Historian Dr Michael Bassett, a Minister in the Fourth Labour Government, blogs HERE.
However, there is one bit of old-time religion that has been proven to work. It’s called parental care and responsibility for the children they produce. It is a parent’s responsibility to get children vaccinated, introduced to child care, and sent to school. The fact that more than 50% of Maori children on any school day are now truanting from school, engaging in ram-raids and apprenticing to gangs isn’t the government’s fault: it can be laid squarely at the door of a parent or parents. Sadly, welfare beneficiaries who are paid by the taxpayers to look after their children seem to be at the heart of the problem. Governments can make health services more easily available by way of schools, public health nurses, and in distant extremities of the country by salaried GPs. They can work hard to encourage more Maori to train as nurses and doctors and might even consider bonding them to country service. But in the end, we need to remember that, if the horse is going to drink the water, it has to make the decision itself. That’s where parenting comes in. The state should apply pressure to careless parents. Benefits should be deducted if truancy and poor supervision of children are identified. But Jacinda’s government constantly averts its gaze, preferring to believe that ballooning welfare rolls play no part in “inequitable” health outcomes for Maori. Funny that. I’m old enough to recall that bad Maori health statistics compared with other ethnicities weren’t anything like as common in the era before the introduction of the Domestic Purposes Benefit in 1974. This government is constantly surprised by the fact that lifting benefits seems only to lead to more beneficiaries. Wouldn’t it be great if someone was in charge who understood how incentives actually work?

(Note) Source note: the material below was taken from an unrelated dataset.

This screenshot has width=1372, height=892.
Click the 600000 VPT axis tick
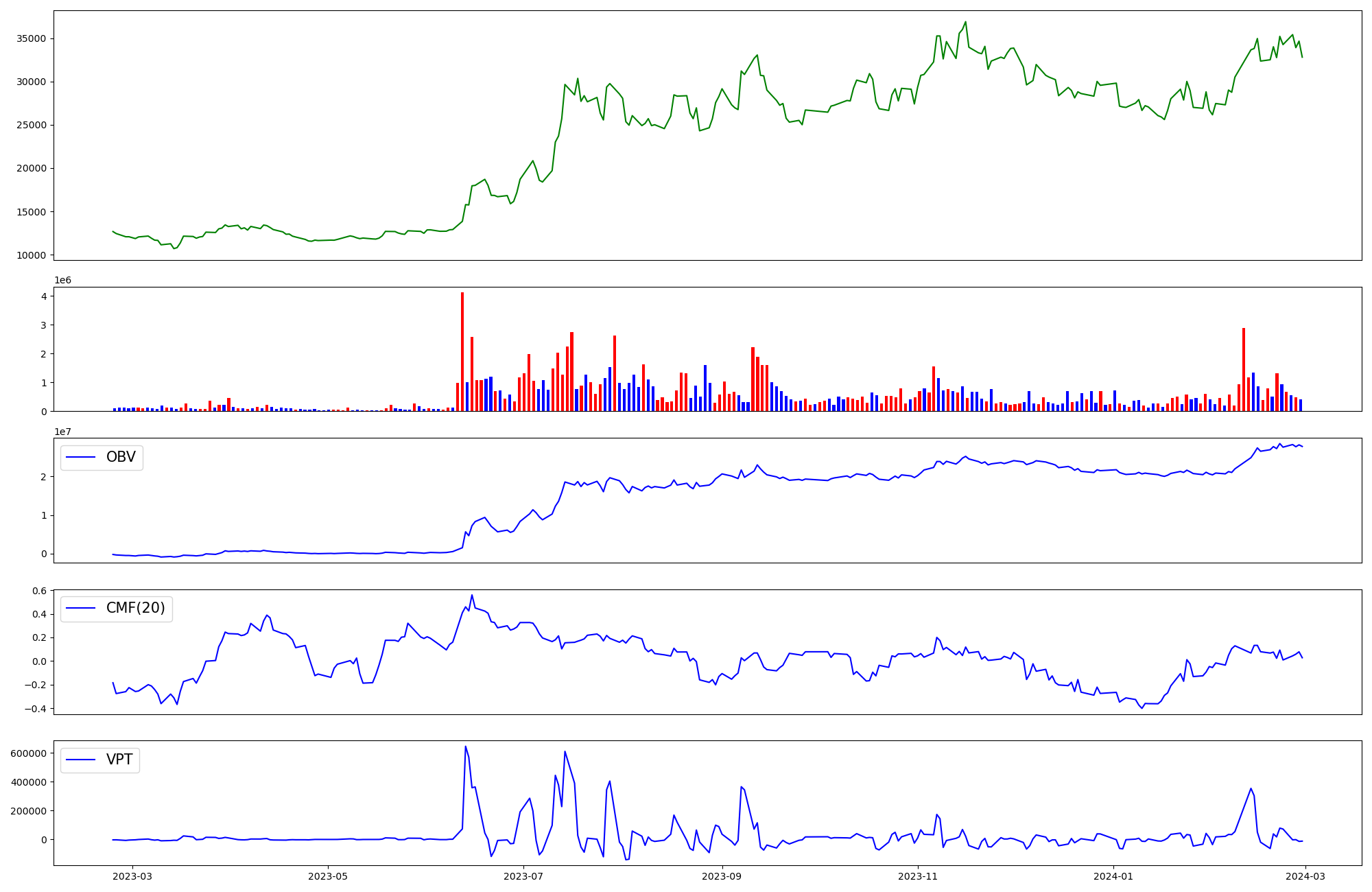tap(28, 753)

I’m not opposed to Maori enjoying their old-time religion. They might find it historically interesting. But using taxpayers’ funds to kid them it is a potential health cure is unforgivable. It is nothing more than mistaking snake oil for proven science and common sense.

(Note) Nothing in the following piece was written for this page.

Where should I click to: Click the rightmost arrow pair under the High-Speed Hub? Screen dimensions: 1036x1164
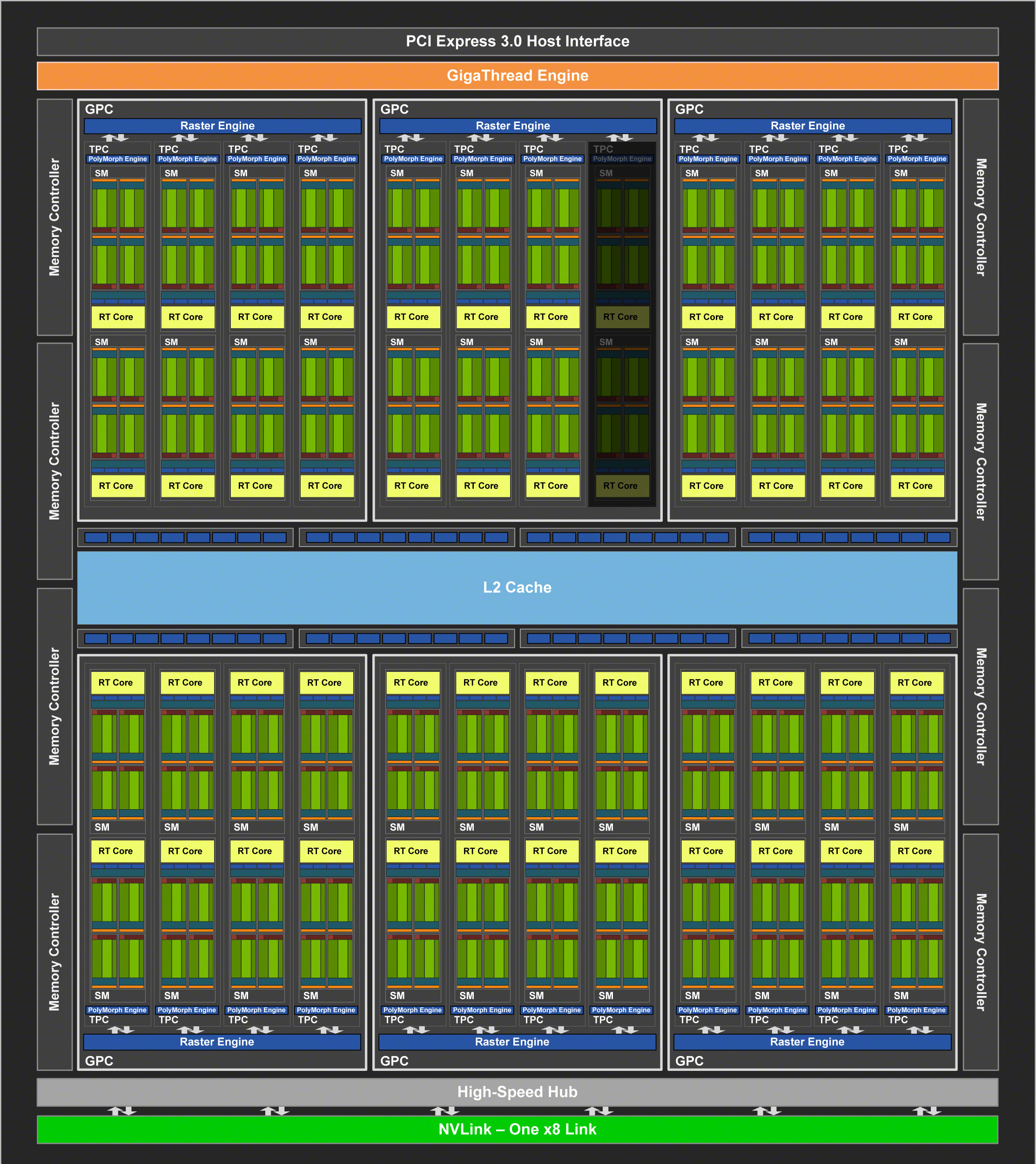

Historian Dr Michael Bassett, a Minister in the Fourth Labour Government, blogs HERE.
4 comments:
Completely agree.
'understood how incentives actually work?' - how about 'understood how math and logic actually work?
May as well take the half a billion and burn it on a big bonfire for all the good it will make to improving Maori health.
But once it's all gone, the usual Maori and woke non-Maori will wring their hands and blame everything on the rest of us, who now have a second class health service because Maori now come first.
By Maori, for Maori? Only until it all inevitably implodes and then it will be Bye Maori, your on your own!
I read an article some years ago regarding Maori medicines by a couple of guys who had put a lot of effort into studying it. Apparently Maori did not know of herbal medicine until the arrival of European botanists such as Joseph Banks.
Prior to that they had two remedies for everything. One was prayer and the other was starvation.